Israel Lobbies US Lawmakers Against Iran Deal

Israel Lobbies US Lawmakers Against Iran Deal

Israeli Prime Minister Benjamin Netanyahu has launched a US television news blitz to denounce the White House's preliminary deal to rein in Iran's nuclear programme.

Dismissing the pact as a deeply flawed framework, Mr Netanyahu pressed American lawmakers not to give Tehran "a free path to the bomb".

He said he had spoken with nearly two thirds of US House of Representatives' members and a similar number in the Senate, both Democrats and Republicans, about the issue.

The agreement was announced on Thursday in Lausanne, Switzerland , after years of negotiations between the US, Britain, France, Russia, China and Germany on one side and Iran on the other.

The negotiations, which have a 30 June deadline for final agreement, aim to significantly pare back Iran's nuclear technology while easing international sanctions on Tehran.

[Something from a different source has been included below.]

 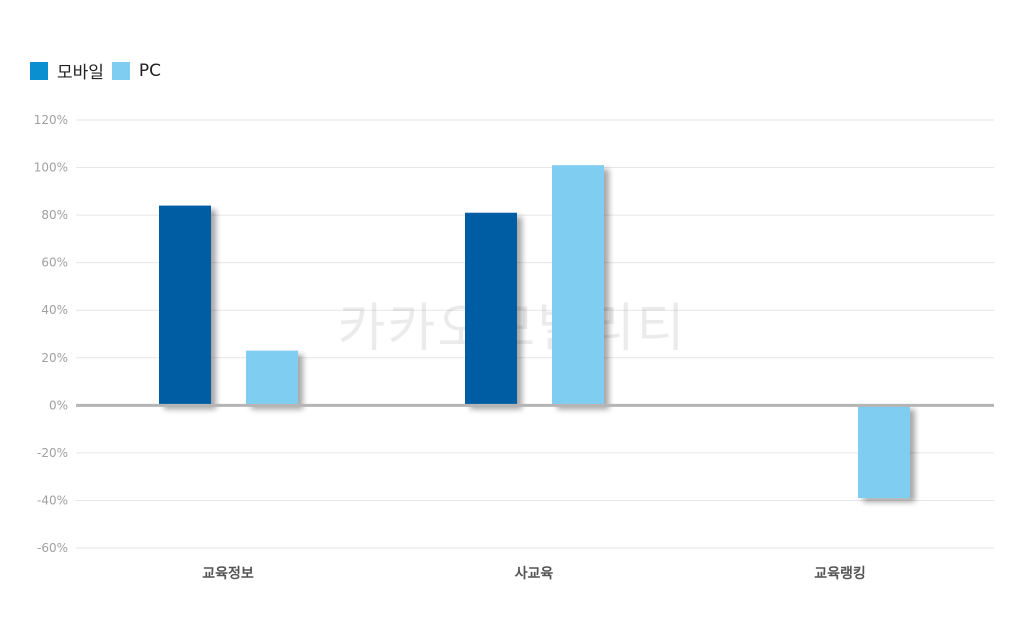 What do you see at coordinates (51, 168) in the screenshot?
I see `y-tick-label: 100%` at bounding box center [51, 168].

If enacted, the deal would strip down Iran's programme, which it insists is peaceful, for a decade and curtail other parts of it for another five years.

But Mr Netanyahu, who has said Iran's nuclear efforts threaten Israel's very existence, believes the deal leaves too much of Tehran's programme intact.

He told CNN's State of the Union: "This is a world issue because everyone is going to be threatened by the pre-eminent terrorist state of our time, keeping the infrastructure to produce not one nuclear bomb but many, many nuclear bombs down the line."

Appearing on NBC's Meet the Press, Mr Netanyahu said: "I'm not trying to kill any deal.

"I'm trying to kill a bad deal."

Meanwhile, the chairman of the Senate Foreign Relations Committee said Congressional scrutiny of the agreement would be vital.

"It's very important that Congress is in the middle of this, understanding, teasing out, asking those important questions," Senator Bob Corker told Fox News Sunday.

Republicans, who control both chambers of Congress, and some Democrats are preparing legislation which would entail a vote in Congress on any Iran deal.

Mr Obama has said he would veto legislation demanding an up-or-down vote on the pact.

It is unclear whether opponents of the deal would be able to muster the votes needed to override such a veto.

Relations between Israel and the US were badly damaged when Mr Netanyahu last month addressed Congress to attack the nuclear talks, in a trip organised without consulting the White House in advance.